- **Task**
In the stillbirth article below, by how much did Norway reduce its stillbirth rate?

- **Page extract**
══════════════════════════════

Gavin Moir and his wife Kirsty lost their first child when Kirsty was 38-and-a-half weeks pregnant.

Kirsty mentioned at a routine appointment that she had not felt the baby move much in the last day.

An ultrasound test revealed there was no longer a heartbeat.

"The baby's room was all ready," said Mr Moir.

"The bags were all packed. To be told that there's nothing there anymore was absolutely devastating for us all. To this day I don't know how we managed to cope."

The Take That star and X-Factor judge Gary Barlow and his wife lost a baby daughter as a result of a stillbirth in August last year.

Dr Calderwood said that there had been a general assumption that nothing much could be done to reduce the number of stillborn children, but that has now changed.

She said: "We have always perhaps believed that some bad things will happen when women are pregnant and we don't want to worry women because most babies will be fine.

"But in fact evidence from other countries shows us that, far from not being able to do something about it, we know that we actually can."

Ann McMurray, Scottish network co-ordinator for the stillbirth charity SANDS, has been working with the Scottish government to increase awareness amongst pregnant women.

In particular, it is interested in following the example of Norway which reduced its stillbirth rate by a third by encouraging women to get a check-up if they noticed their baby was not moving.

Ms McMurray said: "We've been telling people they should get reduced foetal movements checked out.

"Also it's just about making people aware that stillbirth does happen because it's not really spoken about at antenatal clinics.

"It's not that we're scaremongering, because people are told that other things can go wrong."

Gavin and Kirsty Moir have had another son but say they do not think they'll ever get over the trauma of their stillborn first child, whom they named Fraser.

"We still look back and think there could have been more done," said Mr Moir.

"Kirsty had to go to hospital to have tests on the levels of her waters, which had dropped quite considerably.

"It's only with hindsight that we're wondering if there was a problem which should have been monitored more closely."

══════════════════════════════

- **Study material**
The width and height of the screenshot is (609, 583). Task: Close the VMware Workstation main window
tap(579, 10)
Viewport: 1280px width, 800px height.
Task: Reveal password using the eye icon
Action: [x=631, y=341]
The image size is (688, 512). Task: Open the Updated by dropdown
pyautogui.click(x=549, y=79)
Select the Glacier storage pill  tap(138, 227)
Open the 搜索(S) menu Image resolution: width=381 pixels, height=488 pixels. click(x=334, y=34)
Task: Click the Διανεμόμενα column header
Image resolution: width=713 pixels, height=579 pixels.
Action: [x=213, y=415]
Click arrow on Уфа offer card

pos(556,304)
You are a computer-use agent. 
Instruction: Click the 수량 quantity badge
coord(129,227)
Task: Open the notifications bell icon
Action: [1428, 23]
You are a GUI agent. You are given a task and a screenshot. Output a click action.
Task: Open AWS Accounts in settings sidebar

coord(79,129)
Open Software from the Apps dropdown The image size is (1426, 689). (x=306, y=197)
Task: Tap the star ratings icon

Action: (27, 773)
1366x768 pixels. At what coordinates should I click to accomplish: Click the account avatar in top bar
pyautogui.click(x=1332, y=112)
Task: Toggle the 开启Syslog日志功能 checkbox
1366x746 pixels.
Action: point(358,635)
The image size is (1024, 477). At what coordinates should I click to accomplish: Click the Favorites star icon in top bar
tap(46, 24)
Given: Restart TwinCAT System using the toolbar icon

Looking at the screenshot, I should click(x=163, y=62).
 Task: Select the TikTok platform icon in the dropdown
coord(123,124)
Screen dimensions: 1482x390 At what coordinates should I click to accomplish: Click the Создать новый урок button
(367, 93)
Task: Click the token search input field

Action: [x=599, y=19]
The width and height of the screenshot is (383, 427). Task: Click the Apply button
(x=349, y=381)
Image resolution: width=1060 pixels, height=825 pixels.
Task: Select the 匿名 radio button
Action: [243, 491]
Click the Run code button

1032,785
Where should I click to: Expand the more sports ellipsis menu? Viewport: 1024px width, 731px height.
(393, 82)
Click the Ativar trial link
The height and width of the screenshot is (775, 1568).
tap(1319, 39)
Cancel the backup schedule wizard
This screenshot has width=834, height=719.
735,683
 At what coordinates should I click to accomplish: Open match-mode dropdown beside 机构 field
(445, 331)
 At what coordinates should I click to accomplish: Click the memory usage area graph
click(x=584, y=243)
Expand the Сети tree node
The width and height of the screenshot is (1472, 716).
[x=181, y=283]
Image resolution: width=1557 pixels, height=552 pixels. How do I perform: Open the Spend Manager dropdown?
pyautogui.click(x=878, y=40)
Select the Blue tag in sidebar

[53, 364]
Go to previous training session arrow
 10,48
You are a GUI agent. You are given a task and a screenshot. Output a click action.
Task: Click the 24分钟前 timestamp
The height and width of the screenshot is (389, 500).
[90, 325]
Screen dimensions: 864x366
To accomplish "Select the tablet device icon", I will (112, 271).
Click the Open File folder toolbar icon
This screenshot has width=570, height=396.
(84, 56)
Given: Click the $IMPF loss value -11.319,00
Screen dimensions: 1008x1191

══════════════════════════════

- **Problem solution**
By a third.